Si on se rappelle les concerts Pépiphonique, en 2005, Pierre Lapointe voit bleu et rouge, en 2006, son concert avec l'Orchestre métropolitain en 2007 ou le gigantesque Mutantès, l'an dernier, on remarque que Lapointe n'a pas abusé de la normalité ces dernières années. D'où l'idée d'y toucher, pour une fois, dimanche soir au Métropolis.

C'est donc le spectacle de sa tournée Sentiments humains qu'il présentera. Ni plus, ni moins. En toute simplicité, qui plus est. Au téléphone, Pierre Lapointe rigole de la situation. «C'est vrai que c'est nouveau que je ne fasse rien de nouveau, dit-il. Franchement, je me sens beaucoup plus relaxe et décontracté cette année qu'à pareille date l'an dernier, et ça fait du bien.»

Parce que l'an dernier, il bûchait comme un forçat au goulag pour préparer Mutantès, cette vaste odyssée d'une vingtaine de nouvelles chansons à la lourde scénographie. Une «grande expérience» pour Lapointe, mais une «source de pression incroyable» qu'il n'avait pas envie de revivre cette année.

Alors exit le personnage du mutant froid, la mise en scène élaborée et la cohorte de danseurs. Plutôt: bonjour la spontanéité, le contact direct avec le public et le plaisir brut de faire de la musique sans se frapper la tête contre un mur...

Pierre Lapointe annonce ainsi un spectacle décontracté, où il ne se prend pas au sérieux, un spectacle où la seule mise en scène est celle du choix des chansons, un truc hyper sobre qui le ramènera plus près de sa première tournée que de Mutantès. Les chansons de Sentiments humains seront livrées sensiblement dans le même format que sur l'album, mais les plus «vieilles» pièces auront droit à des réarrangements complets.

«Je vais toujours d'un extrême à l'autre, explique Lapointe. Là, j'avais besoin de cette simplicité, de montrer au public que je suis autre chose qu'un gars angoissé qui donne l'impression de vouloir s'ouvrir les veines aux 60 minutes... »
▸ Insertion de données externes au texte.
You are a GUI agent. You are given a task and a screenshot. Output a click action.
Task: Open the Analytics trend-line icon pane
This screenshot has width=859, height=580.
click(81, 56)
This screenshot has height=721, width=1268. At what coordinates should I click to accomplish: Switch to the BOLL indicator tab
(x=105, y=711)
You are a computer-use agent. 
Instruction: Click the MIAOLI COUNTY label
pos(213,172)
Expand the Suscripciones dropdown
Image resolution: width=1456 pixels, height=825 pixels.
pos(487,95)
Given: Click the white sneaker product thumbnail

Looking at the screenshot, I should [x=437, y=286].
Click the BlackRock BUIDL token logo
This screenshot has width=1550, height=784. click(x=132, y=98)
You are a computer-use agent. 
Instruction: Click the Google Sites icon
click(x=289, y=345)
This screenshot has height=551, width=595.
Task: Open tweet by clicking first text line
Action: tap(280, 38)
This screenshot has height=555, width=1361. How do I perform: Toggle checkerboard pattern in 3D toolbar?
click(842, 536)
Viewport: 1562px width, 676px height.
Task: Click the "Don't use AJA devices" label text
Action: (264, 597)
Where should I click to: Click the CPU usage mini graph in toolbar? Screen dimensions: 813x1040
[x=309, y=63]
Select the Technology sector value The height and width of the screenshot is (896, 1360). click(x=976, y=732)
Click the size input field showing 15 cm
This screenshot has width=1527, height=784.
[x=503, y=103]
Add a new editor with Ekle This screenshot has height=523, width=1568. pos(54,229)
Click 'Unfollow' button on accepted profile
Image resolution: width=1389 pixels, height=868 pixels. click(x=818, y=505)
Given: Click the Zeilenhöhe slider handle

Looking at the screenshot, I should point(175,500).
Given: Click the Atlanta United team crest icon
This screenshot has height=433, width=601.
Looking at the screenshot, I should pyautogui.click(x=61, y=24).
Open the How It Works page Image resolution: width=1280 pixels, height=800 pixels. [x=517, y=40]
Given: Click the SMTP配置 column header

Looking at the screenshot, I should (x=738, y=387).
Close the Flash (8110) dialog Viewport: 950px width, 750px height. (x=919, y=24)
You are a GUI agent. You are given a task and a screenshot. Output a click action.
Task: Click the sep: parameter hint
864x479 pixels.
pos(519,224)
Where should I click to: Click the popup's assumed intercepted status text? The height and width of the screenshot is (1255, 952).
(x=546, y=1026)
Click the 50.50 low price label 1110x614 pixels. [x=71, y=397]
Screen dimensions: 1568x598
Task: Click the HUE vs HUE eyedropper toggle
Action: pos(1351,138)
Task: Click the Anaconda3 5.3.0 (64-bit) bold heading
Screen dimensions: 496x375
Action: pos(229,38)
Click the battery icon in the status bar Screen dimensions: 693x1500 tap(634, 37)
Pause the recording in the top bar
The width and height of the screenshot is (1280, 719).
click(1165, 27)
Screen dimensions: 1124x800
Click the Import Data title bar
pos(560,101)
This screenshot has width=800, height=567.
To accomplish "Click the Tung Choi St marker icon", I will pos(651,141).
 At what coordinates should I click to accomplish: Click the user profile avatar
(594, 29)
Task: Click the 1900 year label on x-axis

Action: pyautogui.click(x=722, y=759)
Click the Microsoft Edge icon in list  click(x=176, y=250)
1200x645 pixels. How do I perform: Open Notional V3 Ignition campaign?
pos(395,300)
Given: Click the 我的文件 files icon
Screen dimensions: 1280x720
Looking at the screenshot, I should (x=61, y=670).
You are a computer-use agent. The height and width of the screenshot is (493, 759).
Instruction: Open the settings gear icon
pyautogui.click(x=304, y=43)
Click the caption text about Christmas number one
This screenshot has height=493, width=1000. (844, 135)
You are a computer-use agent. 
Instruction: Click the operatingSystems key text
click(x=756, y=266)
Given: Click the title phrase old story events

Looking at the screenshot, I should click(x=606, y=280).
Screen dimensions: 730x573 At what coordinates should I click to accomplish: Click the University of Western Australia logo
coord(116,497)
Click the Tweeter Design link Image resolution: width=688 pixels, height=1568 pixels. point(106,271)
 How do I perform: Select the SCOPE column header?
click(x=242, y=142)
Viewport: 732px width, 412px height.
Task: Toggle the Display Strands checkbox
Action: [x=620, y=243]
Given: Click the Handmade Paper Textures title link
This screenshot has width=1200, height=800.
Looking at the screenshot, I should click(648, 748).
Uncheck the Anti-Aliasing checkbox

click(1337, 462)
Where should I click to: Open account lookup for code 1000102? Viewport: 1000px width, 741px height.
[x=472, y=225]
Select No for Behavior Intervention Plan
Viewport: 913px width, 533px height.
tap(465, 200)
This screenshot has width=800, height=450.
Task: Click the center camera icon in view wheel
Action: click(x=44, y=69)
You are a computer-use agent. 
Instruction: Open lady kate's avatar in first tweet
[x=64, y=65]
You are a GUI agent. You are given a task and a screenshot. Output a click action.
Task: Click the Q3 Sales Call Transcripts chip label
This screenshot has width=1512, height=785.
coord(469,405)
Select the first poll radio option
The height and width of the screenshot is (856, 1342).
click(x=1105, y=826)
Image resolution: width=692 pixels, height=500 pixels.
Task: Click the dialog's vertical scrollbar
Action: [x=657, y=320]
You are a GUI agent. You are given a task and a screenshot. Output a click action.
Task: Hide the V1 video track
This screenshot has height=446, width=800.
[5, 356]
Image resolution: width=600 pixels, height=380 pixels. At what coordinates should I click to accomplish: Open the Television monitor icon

Pierre Lapointe se présentera donc en Pierre Lapointe: ni dandy ni mutant, mais pas anonyme pour autant. Il reste toujours au fond de lui un petit quelque chose du personnage amusant des débuts, celui qui ne se prenait pas pour un pied de céleri. C'est voulu: c'est son humour. «J'étais comme ça au secondaire, je signais "Peter the Star" et ça amusait mes amis. Mais avec les années, j'ai pu me libérer du personnage qui me cachait et qui cachait ma très grande gêne.»

La seule petite gêne qu'il pourrait ressentir cette année aux Francos sera celle d'officier aux platines des Partys du Shag (mardi à minuit, au Savoy), une première pour Lapointe. Mais pour le reste, ce spectacle au Métropolis (avec son bon ami Albin de la Simone en première partie), ce sera du Lapointe en zone de confort. En attendant la prochaine folie, bien sûr.